Bütün bunları niçin bir kere daha zikrettim?

Bugün ısrarla bir ‘kutuplaşmadan’ dem vuranların, dün, sahip oldukları güçle, ret, inkâr, korku, dayatma politikalarıyla karabasan gibi çöktüğü bu topraklardaki ‘çok sesliliği’ bastıran, ‘farklılıkları’ tehlikeli gören, kutuplara tahammülsüz, tek kutupçu devrimbaz bağnaz zihniyetin vasîleri olduğunu hatırlatmak istedim.
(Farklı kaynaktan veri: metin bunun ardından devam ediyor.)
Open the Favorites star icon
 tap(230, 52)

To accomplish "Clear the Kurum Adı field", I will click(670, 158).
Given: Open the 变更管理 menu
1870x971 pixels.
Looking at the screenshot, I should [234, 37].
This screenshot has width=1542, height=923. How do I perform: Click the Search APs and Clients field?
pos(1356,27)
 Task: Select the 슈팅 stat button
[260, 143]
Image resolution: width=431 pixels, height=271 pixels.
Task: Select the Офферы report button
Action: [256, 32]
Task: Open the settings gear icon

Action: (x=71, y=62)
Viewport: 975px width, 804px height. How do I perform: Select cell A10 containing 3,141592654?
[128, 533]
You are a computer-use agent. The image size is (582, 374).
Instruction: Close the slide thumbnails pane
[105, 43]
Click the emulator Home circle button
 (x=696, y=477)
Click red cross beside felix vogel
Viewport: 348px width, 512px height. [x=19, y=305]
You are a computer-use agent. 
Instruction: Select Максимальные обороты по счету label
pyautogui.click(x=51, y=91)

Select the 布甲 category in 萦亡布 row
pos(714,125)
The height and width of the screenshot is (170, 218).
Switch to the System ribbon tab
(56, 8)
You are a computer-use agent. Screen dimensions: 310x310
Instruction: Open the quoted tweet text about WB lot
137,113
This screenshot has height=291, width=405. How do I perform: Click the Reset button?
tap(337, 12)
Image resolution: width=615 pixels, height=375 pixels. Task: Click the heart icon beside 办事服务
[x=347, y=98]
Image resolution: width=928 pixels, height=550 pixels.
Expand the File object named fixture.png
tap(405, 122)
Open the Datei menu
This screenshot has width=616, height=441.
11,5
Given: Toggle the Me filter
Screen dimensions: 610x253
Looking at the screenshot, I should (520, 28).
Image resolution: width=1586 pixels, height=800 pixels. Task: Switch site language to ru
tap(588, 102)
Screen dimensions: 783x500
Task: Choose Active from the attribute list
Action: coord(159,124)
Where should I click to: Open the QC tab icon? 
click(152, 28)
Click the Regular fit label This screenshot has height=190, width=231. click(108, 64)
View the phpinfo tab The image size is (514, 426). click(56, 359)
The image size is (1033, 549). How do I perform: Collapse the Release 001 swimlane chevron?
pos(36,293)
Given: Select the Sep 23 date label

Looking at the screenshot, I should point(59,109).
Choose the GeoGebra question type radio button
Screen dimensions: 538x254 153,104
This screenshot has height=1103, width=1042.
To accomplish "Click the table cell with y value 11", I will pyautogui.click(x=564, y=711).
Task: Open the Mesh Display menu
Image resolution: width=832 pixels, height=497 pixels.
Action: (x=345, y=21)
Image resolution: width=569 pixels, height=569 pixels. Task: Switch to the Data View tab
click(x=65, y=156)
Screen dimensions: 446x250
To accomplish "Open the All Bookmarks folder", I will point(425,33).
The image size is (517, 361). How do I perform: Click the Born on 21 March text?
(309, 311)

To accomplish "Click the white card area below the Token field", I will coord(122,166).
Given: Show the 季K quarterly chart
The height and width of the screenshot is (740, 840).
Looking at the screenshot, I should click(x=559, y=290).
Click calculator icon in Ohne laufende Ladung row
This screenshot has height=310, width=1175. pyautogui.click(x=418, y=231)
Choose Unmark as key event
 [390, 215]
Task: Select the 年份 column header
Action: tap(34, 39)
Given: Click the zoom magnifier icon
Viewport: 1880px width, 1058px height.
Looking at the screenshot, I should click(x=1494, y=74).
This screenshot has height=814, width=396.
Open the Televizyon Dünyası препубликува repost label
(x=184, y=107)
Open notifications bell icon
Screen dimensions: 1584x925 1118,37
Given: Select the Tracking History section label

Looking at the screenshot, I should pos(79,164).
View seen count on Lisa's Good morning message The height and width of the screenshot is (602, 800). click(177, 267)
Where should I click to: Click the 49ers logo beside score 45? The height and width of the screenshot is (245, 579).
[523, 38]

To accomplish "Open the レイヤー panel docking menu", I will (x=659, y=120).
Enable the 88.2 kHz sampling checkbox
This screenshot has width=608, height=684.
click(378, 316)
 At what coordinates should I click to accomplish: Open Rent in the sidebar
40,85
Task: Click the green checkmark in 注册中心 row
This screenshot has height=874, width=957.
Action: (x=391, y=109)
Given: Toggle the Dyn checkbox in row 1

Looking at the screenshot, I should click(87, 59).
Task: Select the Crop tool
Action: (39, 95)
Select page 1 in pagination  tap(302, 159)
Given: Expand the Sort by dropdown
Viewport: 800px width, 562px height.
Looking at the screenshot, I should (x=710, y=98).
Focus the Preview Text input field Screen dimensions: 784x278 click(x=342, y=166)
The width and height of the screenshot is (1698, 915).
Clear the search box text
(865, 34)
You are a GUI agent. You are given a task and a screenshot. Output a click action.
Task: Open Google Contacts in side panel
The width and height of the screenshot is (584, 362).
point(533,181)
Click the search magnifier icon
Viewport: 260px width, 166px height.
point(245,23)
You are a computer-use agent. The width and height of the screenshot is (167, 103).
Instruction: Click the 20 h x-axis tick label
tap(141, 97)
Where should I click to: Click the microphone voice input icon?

Millî iradenin iktidarıyla biraz olsun toparlayan ülke vasatında, ‘özgürlük zehirlenmesi’ yaşayanlar dahil, çıkan sesleri ‘çok sesliliğin dili’ değil,‘kutuplaşmanındili’ diyerek yaygara koparan, korku edebiyatı yapanların Kemalist oligark kalıntıları olduğunu, müzmin hastalıklarının aynı patolojiyle devam ettiğine dikkat çekmek istedim.

Bugünün Türkiye’sinin kat ettiği mesafeyi, ret ve inkâr ve korku hasatçısı devrimbaz laik bağnazlara rağmen başardığını herkes biliyor.

Kutuplaşma dili ve edebiyatıyla bir yere varamayacaklarının, tecrübî olarak kendileri de farkında.

Artık,‘yüzsüzlüğü’ bırakıp kendileriyle ‘yüzleşmeyi’ denemelerini tavsiye ediyorum.

Hainlerin kolay kolay iflâh olacaklarına inandığımdan değil.